I wanted to share a few of my favorite projects from the book! Clockwise from the top in the photos above: Birthday mini; Flying in Pairs; Sunlight baby quilt and several pillows and minis; my sketchbook with all my book sewing and quilting; Floating Crosses; and my Joys and Sorrows wedding quilt.
If you’d like a copy of Sew + Quilt personalized to you or to someone special as a gift, please let me know and I’d be glad to write a message. Just click “add your personalization” (which I highlighted above with a few colorful stars!) and type in the name or special dedication you’d like in the drop-down menu. If you’d like to share more details on personalizing the book, please message me or write a note to seller on Etsy. Media mail shipping in the U.S. is included at no charge.
I was very honored that my Floating Crosses from Sew + Quilt was also included in “A Stitch in Time,” an absolutely wonderful article about Oregon quilt history and makers’ creativity in the Oregonian recently, as part of Portland Textile Month. Thank you to my friend MaryLou for sending me a paper copy so I could see it in print, which was lovely!

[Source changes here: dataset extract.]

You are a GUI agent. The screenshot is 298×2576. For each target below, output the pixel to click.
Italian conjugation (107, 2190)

You can read the entire article here (as a PDF):
Thank you so much to Mims Copeland and Janet Eastman for including my quilt in such a special feature! I was very humbled to have my work shown alongside the story of the incredible Afro-American Bicentennial Heritage Quilt, made by Jeanette Gates and 14 other Black women artists in Portland over several years in the 1970s.
Finished for the Bicentennial celebrations in 1976, the quilt “reflects 500 years of America’s Black history not seen in textbooks,” as historian Mary Bywater Cross describes. This stunning 30-block collaborative quilt, a piece of living history, is now in the permanent collection of the Oregon Historical Society. After it was stolen and found damaged by rain last month, it is being carefully restored by textile conservationists. It will be a joy to see it displayed in the museum again.